REQUIRED WORK
Because the lines must stay identical, write out the data without changing anything.

Saved entries:

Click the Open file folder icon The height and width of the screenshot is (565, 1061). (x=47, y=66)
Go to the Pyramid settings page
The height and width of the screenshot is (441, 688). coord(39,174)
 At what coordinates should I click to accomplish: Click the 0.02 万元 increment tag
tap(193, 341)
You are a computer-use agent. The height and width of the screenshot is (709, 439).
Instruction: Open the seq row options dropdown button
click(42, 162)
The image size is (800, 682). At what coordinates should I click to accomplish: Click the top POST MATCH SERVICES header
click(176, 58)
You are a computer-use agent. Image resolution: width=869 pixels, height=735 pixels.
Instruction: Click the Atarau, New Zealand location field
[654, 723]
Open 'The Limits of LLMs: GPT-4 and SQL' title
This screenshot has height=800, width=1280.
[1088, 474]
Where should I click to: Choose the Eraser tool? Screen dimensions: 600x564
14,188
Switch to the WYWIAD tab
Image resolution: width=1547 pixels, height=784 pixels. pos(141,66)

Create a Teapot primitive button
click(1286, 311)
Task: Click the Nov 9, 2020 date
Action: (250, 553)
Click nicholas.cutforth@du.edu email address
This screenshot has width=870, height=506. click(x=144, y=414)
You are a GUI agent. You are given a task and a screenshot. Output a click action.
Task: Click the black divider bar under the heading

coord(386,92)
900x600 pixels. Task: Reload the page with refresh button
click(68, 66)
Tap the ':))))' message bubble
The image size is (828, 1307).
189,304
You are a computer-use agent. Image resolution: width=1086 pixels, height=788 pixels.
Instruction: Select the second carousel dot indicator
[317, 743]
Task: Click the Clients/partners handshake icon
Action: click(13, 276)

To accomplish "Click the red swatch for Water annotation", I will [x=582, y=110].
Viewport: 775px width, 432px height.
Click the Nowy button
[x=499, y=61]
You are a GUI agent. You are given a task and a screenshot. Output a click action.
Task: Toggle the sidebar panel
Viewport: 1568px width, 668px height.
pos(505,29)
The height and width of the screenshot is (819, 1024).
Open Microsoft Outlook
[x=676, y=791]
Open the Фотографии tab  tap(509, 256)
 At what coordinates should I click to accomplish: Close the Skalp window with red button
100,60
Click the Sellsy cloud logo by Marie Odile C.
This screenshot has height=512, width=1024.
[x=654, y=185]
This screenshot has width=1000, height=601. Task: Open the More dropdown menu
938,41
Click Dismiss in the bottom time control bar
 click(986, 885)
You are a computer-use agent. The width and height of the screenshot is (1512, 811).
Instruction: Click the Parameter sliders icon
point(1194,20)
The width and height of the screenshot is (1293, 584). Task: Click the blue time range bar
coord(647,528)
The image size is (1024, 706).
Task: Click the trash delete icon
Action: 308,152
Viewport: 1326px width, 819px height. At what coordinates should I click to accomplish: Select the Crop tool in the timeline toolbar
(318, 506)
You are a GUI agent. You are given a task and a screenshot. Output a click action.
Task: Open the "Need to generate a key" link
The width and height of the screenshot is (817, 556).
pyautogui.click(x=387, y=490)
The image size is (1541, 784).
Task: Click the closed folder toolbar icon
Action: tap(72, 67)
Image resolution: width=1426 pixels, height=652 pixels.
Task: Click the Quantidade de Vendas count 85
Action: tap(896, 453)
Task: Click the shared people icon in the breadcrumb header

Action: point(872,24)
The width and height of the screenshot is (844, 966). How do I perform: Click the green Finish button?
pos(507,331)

SOLUTION FOR THIS TASK
Click the Open file folder icon The height and width of the screenshot is (565, 1061). (x=47, y=66)
Go to the Pyramid settings page
The height and width of the screenshot is (441, 688). coord(39,174)
 At what coordinates should I click to accomplish: Click the 0.02 万元 increment tag
tap(193, 341)
You are a computer-use agent. The height and width of the screenshot is (709, 439).
Instruction: Open the seq row options dropdown button
click(42, 162)
The image size is (800, 682). At what coordinates should I click to accomplish: Click the top POST MATCH SERVICES header
click(176, 58)
You are a computer-use agent. Image resolution: width=869 pixels, height=735 pixels.
Instruction: Click the Atarau, New Zealand location field
[654, 723]
Open 'The Limits of LLMs: GPT-4 and SQL' title
This screenshot has height=800, width=1280.
[1088, 474]
Where should I click to: Choose the Eraser tool? Screen dimensions: 600x564
14,188
Switch to the WYWIAD tab
Image resolution: width=1547 pixels, height=784 pixels. pos(141,66)

Create a Teapot primitive button
click(1286, 311)
Task: Click the Nov 9, 2020 date
Action: (250, 553)
Click nicholas.cutforth@du.edu email address
This screenshot has width=870, height=506. click(x=144, y=414)
You are a GUI agent. You are given a task and a screenshot. Output a click action.
Task: Click the black divider bar under the heading

coord(386,92)
900x600 pixels. Task: Reload the page with refresh button
click(68, 66)
Tap the ':))))' message bubble
The image size is (828, 1307).
189,304
You are a computer-use agent. Image resolution: width=1086 pixels, height=788 pixels.
Instruction: Select the second carousel dot indicator
[317, 743]
Task: Click the Clients/partners handshake icon
Action: click(13, 276)

To accomplish "Click the red swatch for Water annotation", I will [x=582, y=110].
Viewport: 775px width, 432px height.
Click the Nowy button
[x=499, y=61]
You are a GUI agent. You are given a task and a screenshot. Output a click action.
Task: Toggle the sidebar panel
Viewport: 1568px width, 668px height.
pos(505,29)
The height and width of the screenshot is (819, 1024).
Open Microsoft Outlook
[x=676, y=791]
Open the Фотографии tab  tap(509, 256)
 At what coordinates should I click to accomplish: Close the Skalp window with red button
100,60
Click the Sellsy cloud logo by Marie Odile C.
This screenshot has height=512, width=1024.
[x=654, y=185]
This screenshot has width=1000, height=601. Task: Open the More dropdown menu
938,41
Click Dismiss in the bottom time control bar
 click(986, 885)
You are a computer-use agent. The width and height of the screenshot is (1512, 811).
Instruction: Click the Parameter sliders icon
point(1194,20)
The width and height of the screenshot is (1293, 584). Task: Click the blue time range bar
coord(647,528)
The image size is (1024, 706).
Task: Click the trash delete icon
Action: 308,152
Viewport: 1326px width, 819px height. At what coordinates should I click to accomplish: Select the Crop tool in the timeline toolbar
(318, 506)
You are a GUI agent. You are given a task and a screenshot. Output a click action.
Task: Open the "Need to generate a key" link
The width and height of the screenshot is (817, 556).
pyautogui.click(x=387, y=490)
The image size is (1541, 784).
Task: Click the closed folder toolbar icon
Action: tap(72, 67)
Image resolution: width=1426 pixels, height=652 pixels.
Task: Click the Quantidade de Vendas count 85
Action: tap(896, 453)
Task: Click the shared people icon in the breadcrumb header

Action: point(872,24)
The width and height of the screenshot is (844, 966). How do I perform: Click the green Finish button?
pos(507,331)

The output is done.